When the coup leaders sent in tanks to the Russian White House to put down the protesters and arrest Yeltsin, the tank crews refused to fire on their own people and instead emerged from their tanks waving not the Soviet flag, but the traditional Russian flag. Within 3 days, the coup was over, and the people and Yeltsin were victorious. During the coup Estonia and Latvia both declared their independence and within the next month Ukraine, Belarus, Moldova, Azerbaijan, Kyrgyzstan, Uzbekistan, Tajikistan and Armenia all declared their independence.

When Turkmenistan declared its independence in October and Kazakhstan and Russia declared theirs in December, the Soviet Union was finished, ending 74 years of their atheistic communist experiment. Freedom came to millions, including the freedom to hear the gospel, own a Bible and attend church.

Untold millions died, over 100,000 churches were closed and destroyed and atheism was strictly enforced for those 74 years. But the Soviet Union also preached its own religion. My wife, Liza, who was born and raised in the Soviet Union, remembers she was taught how “Uncle Lenin” was always watching, how he lived a perfect life, never disobeyed his parents and never had anything but straight A’s. Teachers said, “Lenin was, Lenin is, Lenin will always be.” But as the Soviet Union collapsed, the truth came out about Lenin’s viciousness, like Lenin executing whole cities, just so the neighboring cities would be afraid, as he wrote to Trotsky, “what is needed is remorseless destruction.” When people learned the truth, their beliefs, worldview, in fact their whole lives, fell to pieces. They didn’t know what to think or believe anymore. Missionaries starting pouring in and speaking into that void of belief, and many people accepted Christ. Who would have thought, that after decades of fearing nuclear war, after wars fought in Korea and Vietnam, after the arms race and space race, after all the fear, rhetoric and hatred, that all of a sudden the door would open to go and preach to the people we were most afraid of, to our enemies?

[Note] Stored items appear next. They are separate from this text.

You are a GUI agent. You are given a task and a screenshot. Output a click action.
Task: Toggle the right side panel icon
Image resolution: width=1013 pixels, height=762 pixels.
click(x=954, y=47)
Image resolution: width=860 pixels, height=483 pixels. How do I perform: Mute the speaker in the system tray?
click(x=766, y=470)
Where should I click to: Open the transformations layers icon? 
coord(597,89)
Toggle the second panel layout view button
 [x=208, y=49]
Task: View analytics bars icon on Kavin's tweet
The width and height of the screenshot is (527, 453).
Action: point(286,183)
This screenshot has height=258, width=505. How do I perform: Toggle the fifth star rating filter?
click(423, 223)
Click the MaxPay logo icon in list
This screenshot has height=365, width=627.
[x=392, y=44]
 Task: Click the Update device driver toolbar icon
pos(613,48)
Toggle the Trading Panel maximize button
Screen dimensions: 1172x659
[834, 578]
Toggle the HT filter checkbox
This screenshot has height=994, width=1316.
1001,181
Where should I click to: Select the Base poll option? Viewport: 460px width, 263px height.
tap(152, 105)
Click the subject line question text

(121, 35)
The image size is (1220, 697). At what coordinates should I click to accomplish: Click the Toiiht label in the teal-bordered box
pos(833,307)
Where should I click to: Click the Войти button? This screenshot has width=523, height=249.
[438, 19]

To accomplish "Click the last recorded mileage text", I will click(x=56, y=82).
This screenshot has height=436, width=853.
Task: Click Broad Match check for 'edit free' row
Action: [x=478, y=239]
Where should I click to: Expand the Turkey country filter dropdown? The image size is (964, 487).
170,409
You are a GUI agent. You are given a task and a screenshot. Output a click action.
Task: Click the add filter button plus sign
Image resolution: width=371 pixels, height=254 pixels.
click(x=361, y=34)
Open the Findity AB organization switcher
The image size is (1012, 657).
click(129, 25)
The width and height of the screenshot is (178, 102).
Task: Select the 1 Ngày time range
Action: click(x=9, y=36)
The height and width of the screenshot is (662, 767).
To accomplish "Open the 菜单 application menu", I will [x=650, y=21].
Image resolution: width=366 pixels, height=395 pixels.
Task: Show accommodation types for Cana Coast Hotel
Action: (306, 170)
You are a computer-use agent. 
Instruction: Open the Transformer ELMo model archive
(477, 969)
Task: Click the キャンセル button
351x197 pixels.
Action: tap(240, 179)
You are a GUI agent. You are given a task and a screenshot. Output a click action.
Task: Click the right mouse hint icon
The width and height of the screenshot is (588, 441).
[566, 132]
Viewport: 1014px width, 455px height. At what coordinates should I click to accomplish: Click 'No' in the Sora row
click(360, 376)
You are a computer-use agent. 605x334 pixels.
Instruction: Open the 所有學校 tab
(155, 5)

In those early years after the collapse of the Soviet Union, the new governments returned church buildings to believers and many of EEMN’s partner ministries started their work.
During the past 20 years, the various former Soviet countries have taken many different paths. Countries like Estonia, Latvia, Slovakia and Hungary have all joined the European Union and have striven to become “European” countries. Other countries, like Russia and Belarus, have returned to more authoritarian systems of government following the chaotic 90’s. In the more European countries there is more freedom, while some other former Soviet countries face fierce religious persecution. But one thing remains the same in all the former USSR: practicing Christians remain a tiny minority of the population. Many people, after the collapse of the Soviet Union, began identifying themselves with the traditional religion of their country, but more as a way of regaining identity than to embrace the faith. In Russia, for example, over 70% of people claim to be Russian Orthodox, but only 0.5% go to church regularly.

So the need for mission work in the former Soviet Union remains. In some cases there is greater urgency because of growing restrictions on in the countries where we work. But at EEMN, we celebrate these 20 years of open doors. Thank you for your prayers and support–without you our work would not be possible. And as you celebrate Christmas this year, remember the great present God gave us 20 years ago: the opportunity to share the Gospel with our former enemies, many of whom have become our brothers and sisters in Christ.